Graduate medical education (GME) program leaders struggle to incorporate quality measures in the ambulatory care setting, leading to knowledge gaps on how to provide feedback to residents and programs. While nationally collected quality of care data are available, their reliability for individual resident learning and for GME program improvement is understudied.

Objective

To examine the reliability of the Healthcare Effectiveness Data and Information Set (HEDIS) clinical performance measures in family medicine and internal medicine GME programs and to determine whether HEDIS measures can inform residents and their programs with their quality of care.

Methods

From 2014 to 2017, we collected HEDIS measures from 566 residents in 8 family medicine and internal medicine programs under one sponsoring institution. Intraclass correlation was performed to establish patient sample sizes required for 0.70 and 0.80 reliability levels at the resident and program levels.
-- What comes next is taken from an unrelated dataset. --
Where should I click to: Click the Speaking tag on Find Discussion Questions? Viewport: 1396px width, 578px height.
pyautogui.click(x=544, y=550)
Differences between the patient sample sizes required for reliable measurement and the actual patients cared for by residents were calculated.

Results

The highest reliability levels for residents (0.88) and programs (0.98) were found for the most frequently available HEDIS measure, colorectal cancer screening. At the GME program level, 87.5% of HEDIS measures had sufficient sample sizes for reliable measurement at alpha 0.7 and 75.0% at alpha 0.8. Most resident level measurements were found to be less reliable.

Conclusions

GME programs may reliably evaluate HEDIS performance pooled at the program level, but less so at the resident level due to patient volume.